Posted on 9/19/2007 @ 2:49 PM
Heh,
I think everyone who worked for last few years with JS/AJAX/CSS had this ideas or even went on this path :)

David Taylor

Posted on 9/20/2007 @ 2:33 AM
Hi Nikhil,

I also put significant effort into pitched this to you and your boss at the PDC in 2005, well before I had heard of GWT or Script#, although my suggestion to you was compiling from IL to Javascript, and optionally to whatever framework was available, such as ActionScript(Flash) or even Java as an applet, and of course a browser CLR implementation if available.

My point at the time is that it was an engineering effort, not a computer science effort - something that just required adequate resourcing.

Regards,

David Taylor

Nikhil Kothari

Posted on 9/20/2007 @ 6:43 AM
David - I totally agree; At some point the complete generalization is a resourcing issue. As a side-project it is built around supporting the specific instance that is closest to heart, but at the same time my hope has been this particular instance resonates with a broad section of the developers, so its a right choice when thinking pragmatically. There are some technical issues with starting from IL (of course there are a different set of technical issues starting from c#).
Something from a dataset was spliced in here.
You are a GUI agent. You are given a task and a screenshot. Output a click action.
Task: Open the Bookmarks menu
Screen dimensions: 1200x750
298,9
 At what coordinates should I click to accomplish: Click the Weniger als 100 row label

For a few weeks, I have been thinking about c# -> actionscript ... partially as intellectual curiosity, partly for other reasons :-) ... though in reality I think this is unlikely to happen.

Granville - I can't speak much about Volta at this point of time. Time will tell...

anonymous coward

Posted on 10/2/2007 @ 12:37 PM
This approach obviously has some positives and negatives. As a long time "real" JavaScript developer, I will be delighted to have some level of abstraction to the browser issues. However, I don't like being blocked from diving into to the lower level to do things I know to be tried and true with absolutely less bloat.

There have been a number of approaches (similar in nature)... As Nikhil mentioned GWT is Google's attempt, Morfik (morfik.com) provides another approach - much more robust and featureful than GWT (IMO), and Haxe (haxe.org). My current winner (in the longterm) being Haxe.

However, again, this is a dangerous direction in many ways. I feel that the world is just barely beginning to truly understand JavaScript and what an expressive and dynamic language it is. It's almost a shame to abstract away from that (though the the use of a compiler COULD provide additional debugging benefits and diversity as to the compiled output - JS, AS, etc...). In a way it's like RoR (again IMO) - you abstract away the details and the power of the core target language (in RoR that's python) and you get a bunch of no-talent ass-clowns drinking the cool-aid from some seminar they went to, and building a bunch of crappy products. Then when things go wrong they have no idea what to do or even how to isolate the problem. Even worse, you get people with no understanding of what it actually means to write software selling the world on some truly unproven technology cause now they can build an "AJAX" app in 10 minutes!

Sorry... ranting... lame... Yeah - I think it's a great step but the path is full of perils. There MUST be a way to avoid a "one size fits all" approach and still give developers the option of diving into the internals... This is particularly important when it comes to JavaScript as the tiniest bloat can make itself painfully obvious VERY quickly.

Recommendations? Solve the following:
Clean up circular references (Solid GC that works)
Really nail down debugging
Xbrowser event handling (adding and removing listeners)
Some basic classes to support event driven development (Macromedia has a VERY light and clean example in their EventDispatcher class for ActionScript)
Some basic helper utilities
A lightweight implementation of OOP structures (classes, interfaces, etc)

As a footnote I really dig HaXe because syntactically it's very similar to JavaScript / ActionScript with a bunch of little goodies. I am really looking for it to mature.

Keep it up!

throwspoop

Posted on 10/6/2007 @ 8:22 PM
Is there any chance that Script# will become fully supported by MS? I have been intrigued with it from some time, but cannot recommend it unless it is fully supported (stable). It would be an awesome tool if it were!